*Passage provided*
*****

China’s planners have studied the art of using economic pacts to pursue strategic objectives. The “One Belt, One Road” initiative (OBOR) and the Asian Infrastructure Investment Bank (AIIB) are prime examples. China has pinned its hopes of gaining strategic preeminence in the South and Central Asian regions thanks to its deep pockets. Infrastructure investment confers power to influence regional affairs. But South and Central Asia are not lacking of powers seeking influence — Russia and Iran have their own regional investments, plans and partners.
The China-Pakistan Economic Corridor (CPEC) is particularly important for China. With access to Pakistani ports, China will be able to expand its market reach and bring in foreign direct investment to ease the devaluation of the renminbi. The renminbi’s drop signals China’s hope to increase the amount of low wage jobs abroad and play it safe on future risks while implementing financial reform. Though China has become the world’s largest banking system, debt has played a pivotal role in its growth in recent years.
OBOR serves as a buffer: debt finances infrastructure projects abroad to provide short-term employment, create some growth abroad, unload industrial overcapacity, and cement influence and ownership of assets in other countries. Though CPEC is ostensibly profitable, it better represents China’s attempts to buy influence and access to the Indian Ocean with debt while providing Chinese industries a stimulus. Pakistan has proven a willing partner due to its political interests in the region and need for investment.
Gwadar as the Crown Jewel of CPEC
Pakistan’s Gwadar port is a trade hub for CPEC on the Indian Ocean rim. China announced what has become a $57 billion investment plan into CPEC, capped off by Gwadar. In a recent interview, the chairman of the Gwadar Port Authority, Dostain Khan Jamaldini, stated that “Gwadar can become a Shenzhen-level city in ten years,” indicating that the port will be open to numerous trading actors besides China. But the rhetoric about expanding trade likely does not reflect reality. There’s mounting evidence that the potential for high returns on the Chinese investment in Gwadar and CPEC will not match government claims.

*****

*Set task A*
In the passage on China's investments in South and Central Asia, how large has the investment plan for CPEC become?
*Set task B*
Translate this sentence from the passage on China's investments in South and Central Asia into Spanish: "Pakistan’s Gwadar port is a trade hub for CPEC on the Indian Ocean rim."
*Set task C*
Extend the article on China's investments in CPEC and Gwadar, picking up after its final sentence.
None of the material after this passage plays any part here.

*Source material*
*****

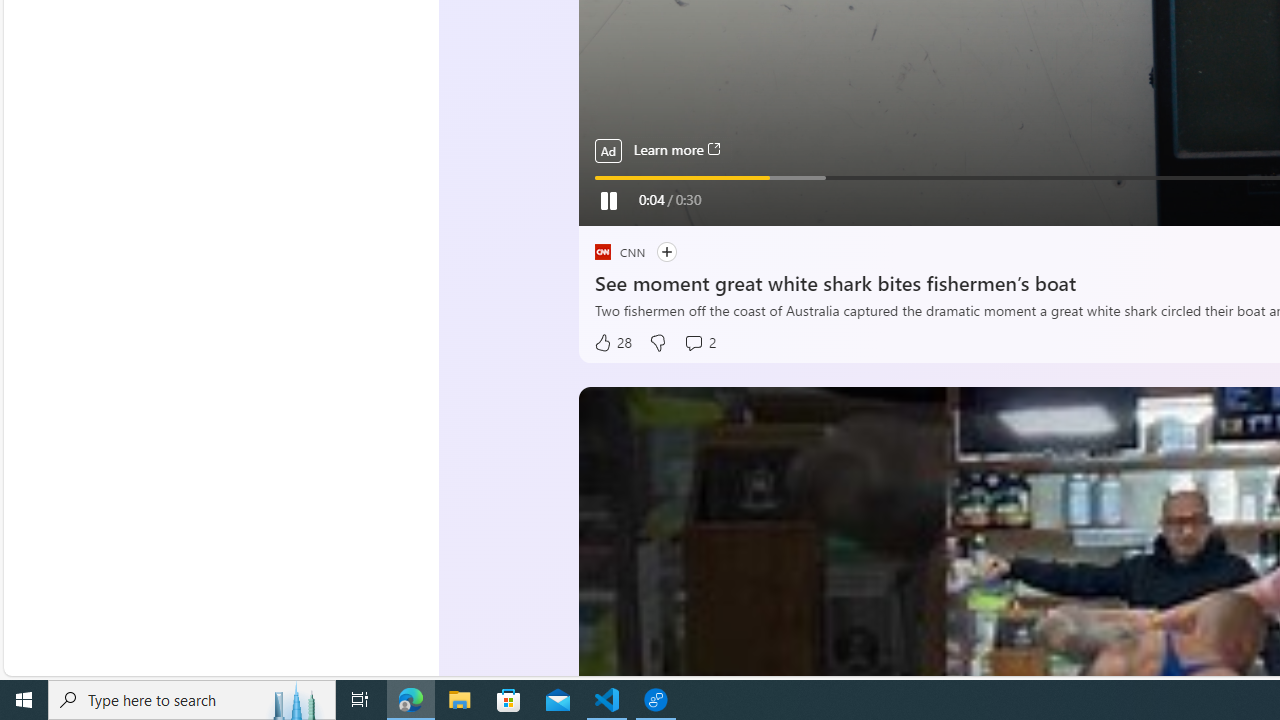 The width and height of the screenshot is (1280, 720). What do you see at coordinates (610, 342) in the screenshot?
I see `'28 Like'` at bounding box center [610, 342].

*****

*Expected answer A*
$57 billion.

*Expected answer B*
El puerto pakistaní de Gwadar es un centro comercial del CPEC en la franja del océano Índico.

*Expected answer C*
Gwadar is not yet commercially operational due, in part, to a lack in connectivity via the East Bay Expressway, Balochistan. Other large sections of the proposed CPEC run through volatile areas that pose risks. Security concerns in Pakistan have prompted the government to create a new 13,700 personnel Special Security Division, whose sole purpose is to secure CPEC projects, while growing threats in western China have led to a severe security state in Xinjiang. China has also sought to deploy security assets to Gwadar. Finally, acute water shortage issues in Balochistan hinder large-scale construction projects. These hurdles are slowing the completion of China’s hoped-for energy import route circumventing the Malacca Strait.
A Tale of Two Ports
The nearby Iranian port Chabahar, where India is investing, exists as a geopolitical mirror to Gwadar. The two projects reflect the successes and limits of China’s efforts to extend its influence on the Indian Ocean rim. Though Indian officials stress that Chabahar is not a competitor port, its strategic rationale suggests otherwise.
India needs land access to Afghanistan to realize its ambitions to play a larger role in Central Asian trade and security. However, Pakistan has installed a transit blockade for Indian goods bound to Iran and beyond. In response, Afghanistan has banned Pakistani transit for trucking goods through its territory, a bad sign for growing hopes for regional rail connectivity between Tajikistan and Pakistan through Afghanistan. But the Chabahar port will help India’s push to play a deciding role in the future of Afghanistan and the region.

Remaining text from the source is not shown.